Job:
Copy every one of the records below word for word, keeping each line unchanged.

Source data:
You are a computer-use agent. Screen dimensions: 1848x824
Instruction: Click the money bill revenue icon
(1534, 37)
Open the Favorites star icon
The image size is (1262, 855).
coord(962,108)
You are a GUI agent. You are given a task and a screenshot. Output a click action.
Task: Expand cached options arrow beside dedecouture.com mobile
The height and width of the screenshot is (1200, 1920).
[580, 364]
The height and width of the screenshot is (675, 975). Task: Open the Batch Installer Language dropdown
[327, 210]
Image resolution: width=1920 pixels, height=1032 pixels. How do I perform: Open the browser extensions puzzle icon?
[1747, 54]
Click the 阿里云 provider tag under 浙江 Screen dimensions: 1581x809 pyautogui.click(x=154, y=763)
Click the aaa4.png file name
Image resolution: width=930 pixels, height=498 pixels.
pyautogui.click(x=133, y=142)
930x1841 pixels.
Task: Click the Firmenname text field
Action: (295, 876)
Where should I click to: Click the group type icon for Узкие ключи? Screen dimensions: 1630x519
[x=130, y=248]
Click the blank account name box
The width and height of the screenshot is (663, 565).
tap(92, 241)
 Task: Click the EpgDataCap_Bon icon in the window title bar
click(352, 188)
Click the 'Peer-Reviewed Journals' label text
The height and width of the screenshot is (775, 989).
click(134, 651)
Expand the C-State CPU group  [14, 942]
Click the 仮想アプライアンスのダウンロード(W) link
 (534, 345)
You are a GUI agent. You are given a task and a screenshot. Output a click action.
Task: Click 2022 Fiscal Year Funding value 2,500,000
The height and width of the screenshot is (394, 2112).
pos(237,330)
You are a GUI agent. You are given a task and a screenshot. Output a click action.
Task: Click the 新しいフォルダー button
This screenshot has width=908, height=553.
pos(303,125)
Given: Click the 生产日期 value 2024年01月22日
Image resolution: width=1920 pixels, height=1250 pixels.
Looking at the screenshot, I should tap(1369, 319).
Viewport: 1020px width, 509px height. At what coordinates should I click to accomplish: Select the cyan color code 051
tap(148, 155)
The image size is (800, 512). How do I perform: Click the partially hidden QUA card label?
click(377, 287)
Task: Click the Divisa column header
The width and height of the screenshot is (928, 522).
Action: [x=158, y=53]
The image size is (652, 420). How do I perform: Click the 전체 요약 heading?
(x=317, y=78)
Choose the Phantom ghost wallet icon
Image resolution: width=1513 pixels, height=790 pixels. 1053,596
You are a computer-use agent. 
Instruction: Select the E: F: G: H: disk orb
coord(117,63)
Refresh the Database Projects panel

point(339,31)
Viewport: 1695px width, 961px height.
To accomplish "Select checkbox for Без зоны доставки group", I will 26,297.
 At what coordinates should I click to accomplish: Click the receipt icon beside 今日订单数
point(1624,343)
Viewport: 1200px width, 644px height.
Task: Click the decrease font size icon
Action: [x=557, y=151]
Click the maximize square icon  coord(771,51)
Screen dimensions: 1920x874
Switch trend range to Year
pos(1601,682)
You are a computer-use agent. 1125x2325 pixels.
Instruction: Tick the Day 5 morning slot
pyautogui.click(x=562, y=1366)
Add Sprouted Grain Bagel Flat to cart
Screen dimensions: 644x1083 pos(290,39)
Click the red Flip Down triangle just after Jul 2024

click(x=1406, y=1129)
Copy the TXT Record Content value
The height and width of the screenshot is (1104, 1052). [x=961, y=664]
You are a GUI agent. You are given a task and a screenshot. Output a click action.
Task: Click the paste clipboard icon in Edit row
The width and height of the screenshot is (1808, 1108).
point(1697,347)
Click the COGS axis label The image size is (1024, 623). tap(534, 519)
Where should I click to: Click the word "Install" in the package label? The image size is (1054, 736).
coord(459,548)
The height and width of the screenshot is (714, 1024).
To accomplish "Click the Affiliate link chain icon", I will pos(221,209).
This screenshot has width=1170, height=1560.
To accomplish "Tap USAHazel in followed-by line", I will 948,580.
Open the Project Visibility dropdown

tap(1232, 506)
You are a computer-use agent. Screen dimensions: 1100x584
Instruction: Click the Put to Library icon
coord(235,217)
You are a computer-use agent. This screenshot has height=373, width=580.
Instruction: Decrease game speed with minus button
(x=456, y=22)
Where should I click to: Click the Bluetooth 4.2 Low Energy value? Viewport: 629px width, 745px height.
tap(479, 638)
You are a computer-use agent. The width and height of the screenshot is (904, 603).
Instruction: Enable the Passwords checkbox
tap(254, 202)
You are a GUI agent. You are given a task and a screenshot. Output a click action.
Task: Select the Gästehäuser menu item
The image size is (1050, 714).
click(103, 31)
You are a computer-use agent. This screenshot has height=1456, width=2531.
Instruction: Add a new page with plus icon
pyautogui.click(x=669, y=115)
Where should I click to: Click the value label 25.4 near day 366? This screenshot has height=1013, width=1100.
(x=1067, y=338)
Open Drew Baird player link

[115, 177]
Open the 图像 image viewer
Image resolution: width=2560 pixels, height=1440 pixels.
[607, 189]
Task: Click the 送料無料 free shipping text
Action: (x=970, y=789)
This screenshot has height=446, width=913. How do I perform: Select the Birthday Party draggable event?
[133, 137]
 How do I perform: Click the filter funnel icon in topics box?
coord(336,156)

Answer to the exercise:
You are a computer-use agent. Screen dimensions: 1848x824
Instruction: Click the money bill revenue icon
(1534, 37)
Open the Favorites star icon
The image size is (1262, 855).
coord(962,108)
You are a GUI agent. You are given a task and a screenshot. Output a click action.
Task: Expand cached options arrow beside dedecouture.com mobile
The height and width of the screenshot is (1200, 1920).
[580, 364]
The height and width of the screenshot is (675, 975). Task: Open the Batch Installer Language dropdown
[327, 210]
Image resolution: width=1920 pixels, height=1032 pixels. How do I perform: Open the browser extensions puzzle icon?
[1747, 54]
Click the 阿里云 provider tag under 浙江 Screen dimensions: 1581x809 pyautogui.click(x=154, y=763)
Click the aaa4.png file name
Image resolution: width=930 pixels, height=498 pixels.
pyautogui.click(x=133, y=142)
930x1841 pixels.
Task: Click the Firmenname text field
Action: (295, 876)
Where should I click to: Click the group type icon for Узкие ключи? Screen dimensions: 1630x519
[x=130, y=248]
Click the blank account name box
The width and height of the screenshot is (663, 565).
tap(92, 241)
 Task: Click the EpgDataCap_Bon icon in the window title bar
click(352, 188)
Click the 'Peer-Reviewed Journals' label text
The height and width of the screenshot is (775, 989).
click(134, 651)
Expand the C-State CPU group  [14, 942]
Click the 仮想アプライアンスのダウンロード(W) link
 (534, 345)
You are a GUI agent. You are given a task and a screenshot. Output a click action.
Task: Click 2022 Fiscal Year Funding value 2,500,000
The height and width of the screenshot is (394, 2112).
pos(237,330)
You are a GUI agent. You are given a task and a screenshot. Output a click action.
Task: Click the 新しいフォルダー button
This screenshot has width=908, height=553.
pos(303,125)
Given: Click the 生产日期 value 2024年01月22日
Image resolution: width=1920 pixels, height=1250 pixels.
Looking at the screenshot, I should tap(1369, 319).
Viewport: 1020px width, 509px height. At what coordinates should I click to accomplish: Select the cyan color code 051
tap(148, 155)
The image size is (800, 512). How do I perform: Click the partially hidden QUA card label?
click(377, 287)
Task: Click the Divisa column header
The width and height of the screenshot is (928, 522).
Action: [x=158, y=53]
The image size is (652, 420). How do I perform: Click the 전체 요약 heading?
(x=317, y=78)
Choose the Phantom ghost wallet icon
Image resolution: width=1513 pixels, height=790 pixels. 1053,596
You are a computer-use agent. 
Instruction: Select the E: F: G: H: disk orb
coord(117,63)
Refresh the Database Projects panel

point(339,31)
Viewport: 1695px width, 961px height.
To accomplish "Select checkbox for Без зоны доставки group", I will 26,297.
 At what coordinates should I click to accomplish: Click the receipt icon beside 今日订单数
point(1624,343)
Viewport: 1200px width, 644px height.
Task: Click the decrease font size icon
Action: [x=557, y=151]
Click the maximize square icon  coord(771,51)
Screen dimensions: 1920x874
Switch trend range to Year
pos(1601,682)
You are a computer-use agent. 1125x2325 pixels.
Instruction: Tick the Day 5 morning slot
pyautogui.click(x=562, y=1366)
Add Sprouted Grain Bagel Flat to cart
Screen dimensions: 644x1083 pos(290,39)
Click the red Flip Down triangle just after Jul 2024

click(x=1406, y=1129)
Copy the TXT Record Content value
The height and width of the screenshot is (1104, 1052). [x=961, y=664]
You are a GUI agent. You are given a task and a screenshot. Output a click action.
Task: Click the paste clipboard icon in Edit row
The width and height of the screenshot is (1808, 1108).
point(1697,347)
Click the COGS axis label The image size is (1024, 623). tap(534, 519)
Where should I click to: Click the word "Install" in the package label? The image size is (1054, 736).
coord(459,548)
The height and width of the screenshot is (714, 1024).
To accomplish "Click the Affiliate link chain icon", I will pos(221,209).
This screenshot has width=1170, height=1560.
To accomplish "Tap USAHazel in followed-by line", I will 948,580.
Open the Project Visibility dropdown

tap(1232, 506)
You are a computer-use agent. Screen dimensions: 1100x584
Instruction: Click the Put to Library icon
coord(235,217)
You are a computer-use agent. This screenshot has height=373, width=580.
Instruction: Decrease game speed with minus button
(x=456, y=22)
Where should I click to: Click the Bluetooth 4.2 Low Energy value? Viewport: 629px width, 745px height.
tap(479, 638)
You are a computer-use agent. The width and height of the screenshot is (904, 603).
Instruction: Enable the Passwords checkbox
tap(254, 202)
You are a GUI agent. You are given a task and a screenshot. Output a click action.
Task: Select the Gästehäuser menu item
The image size is (1050, 714).
click(103, 31)
You are a computer-use agent. This screenshot has height=1456, width=2531.
Instruction: Add a new page with plus icon
pyautogui.click(x=669, y=115)
Where should I click to: Click the value label 25.4 near day 366? This screenshot has height=1013, width=1100.
(x=1067, y=338)
Open Drew Baird player link

[115, 177]
Open the 图像 image viewer
Image resolution: width=2560 pixels, height=1440 pixels.
[607, 189]
Task: Click the 送料無料 free shipping text
Action: (x=970, y=789)
This screenshot has height=446, width=913. How do I perform: Select the Birthday Party draggable event?
[133, 137]
 How do I perform: Click the filter funnel icon in topics box?
coord(336,156)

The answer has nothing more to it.